Lauren: Being an ESOL teacher certainly impacted how I was perceived in the organisations I was researching with. Knowing I was a PhD researcher, teachers were keen to talk about my qualifications – sometimes in a manner that undermined their own experience. Doing a PhD seemed to be viewed as an elite practice, and even some of my teaching credentials were seen as impressive; some of the teachers were volunteers or had come into their role through alternative routes. One teacher said, ‘oh I’m just a literacy tutor’. This made me reflect on how I was viewed by those in the space, and provided insights into how they viewed themselves.
Connie: For me, too, researching while practicing had an unexpected impact upon the data collection process. In the first weeks at the tribunal, I noticed I was recording instances of ‘best practice’ as an adviser rather than centering my PhD research. Reflecting on this, I found this excerpt from my fieldnotes:
I realized that I ‘understood’ the hearings I observed with much greater clarity because I was training to represent clients in that environment. … I wondered whether I was always thinking about how to use the observation as a learning exercise, and not simply thinking about my PhD.
But, as time went on, and by being alert to this in my fieldnotes, I was able to negotiate this role confusion more effectively. I wonder if this was because I was a trainee… as a more experienced practitioner, how did you negotiate the dual role?
Image 2: Author’s sketch of the courtroom layout. Observational research at the Immigration tribunal.
Lauren: Being an experienced teacher complicated my role as ethnographic researcher and I often found myself helping in the classroom. For example, I wrote in my fieldnotes:
‘Florence asks me whether I can help Mariam while she goes to get the milk for the tea. I say ‘sure’, and we work through some of the vocabulary on the worksheet.’
Rather than distracting from my research, however, I think these interactive moments have contributed to my analysis.
Image 3: Author’s image of an ESOL classroom in Scotland
Connie: It’s interesting to learn that your analysis developed in part because participants invited you to contribute both as a colleague and an observer. This made me think about what knowledge is shared and to whom. Certainly, as a junior researcher, I wondered at times whether I was relying on my practitioner status for credibility with research participants. It will be interesting to see how this negotiation between researcher positionality and professional identity develops throughout the PhD journey and beyond. As I gain more experience as a researcher, will my practitioner status take more of a back seat?

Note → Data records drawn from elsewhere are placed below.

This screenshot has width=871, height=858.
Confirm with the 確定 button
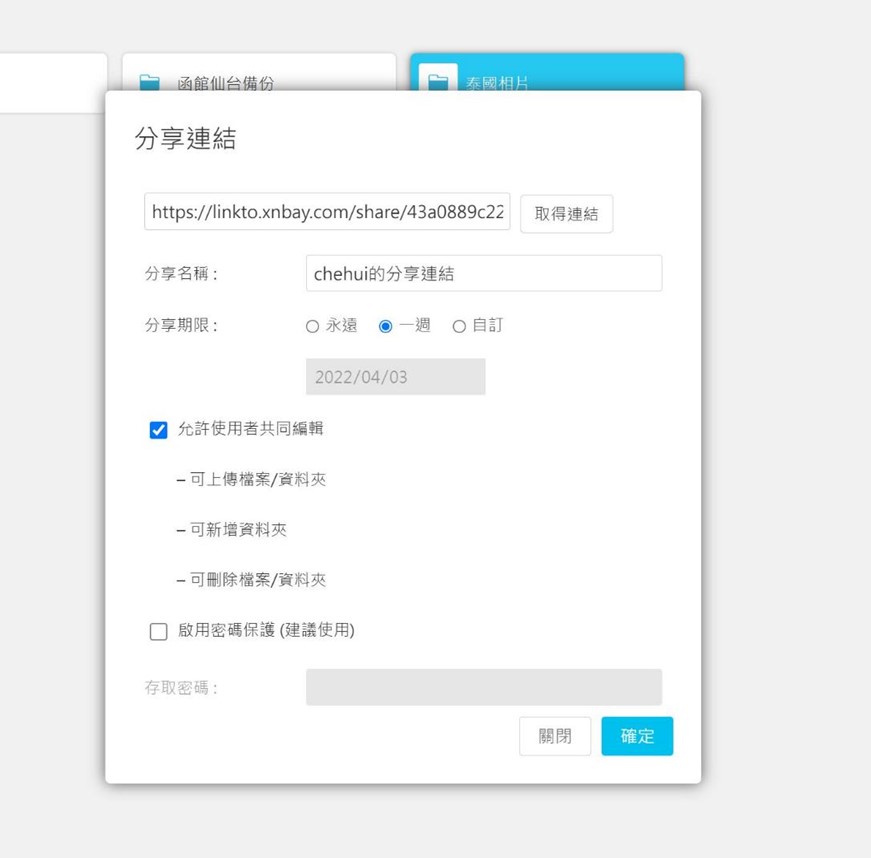(637, 736)
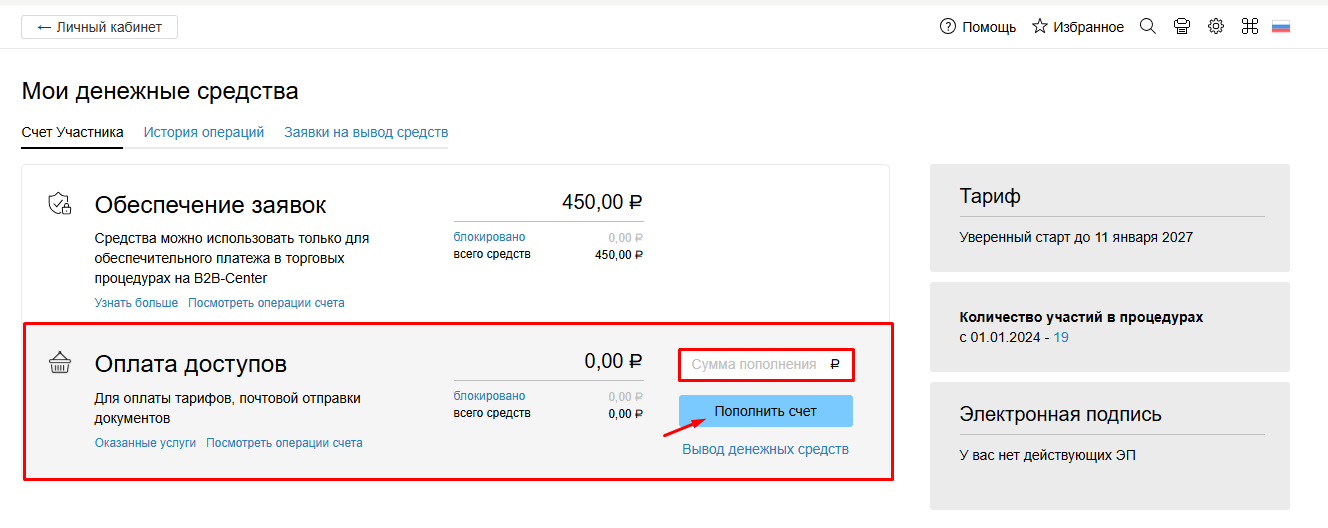Open settings via gear icon
The height and width of the screenshot is (528, 1328).
(x=1216, y=27)
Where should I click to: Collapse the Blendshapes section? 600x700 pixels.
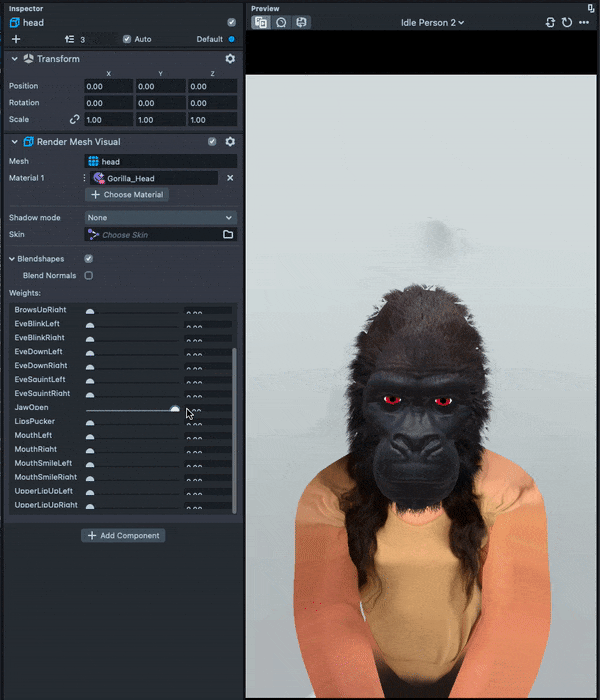click(x=12, y=259)
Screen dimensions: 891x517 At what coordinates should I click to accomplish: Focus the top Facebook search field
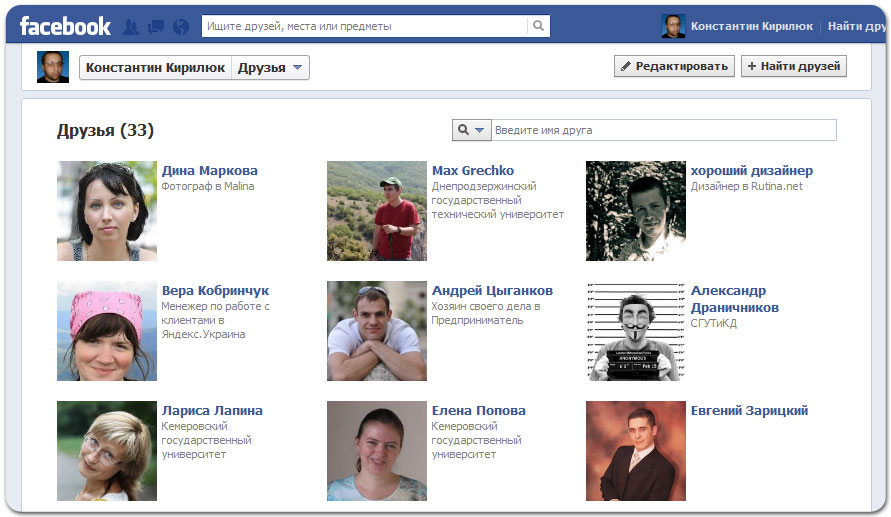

PhD researchers continually negotiate multiple identities through time and space. Reflecting on our field notes showed a need to engage with both researcher subjectivity and how professional identity is socially constructed. Going beyond the outsider/insider divides, our experiences precisely demonstrate the fluidity of in/out positionalities, which urges an engagement with the space between.
Millora, C., Maimunah, S., & Still, E. (2020). Reflecting on the ethics of PhD research in the Global South: Reciprocity, reflexivity and situatedness. Acta Academica: Critical Views on Society, Culture and Politics, 52(1), Article 1. https://doi.org/10.18820/24150479/aa52i1/SP2
Serrant Green, L. (2002). Black on black: Methodological issues for black researchers working in minority ethnic communities. Nurse Researcher, 9, 30–44. https://doi.org/10.7748/nr2002.07.9.4.30.c6196
Connie Hodgkinson Lahiff is a PhD candidate in Law at the University of East Anglia, Norwich. Her PhD explores the administration of asylum applications in the UK.
Lauren Bouttell is a PhD candidate at the School of Education and Lifelong Learning at the University of East Anglia. Her research explores learning in organisations supporting sanctuary seekers in England and Scotland.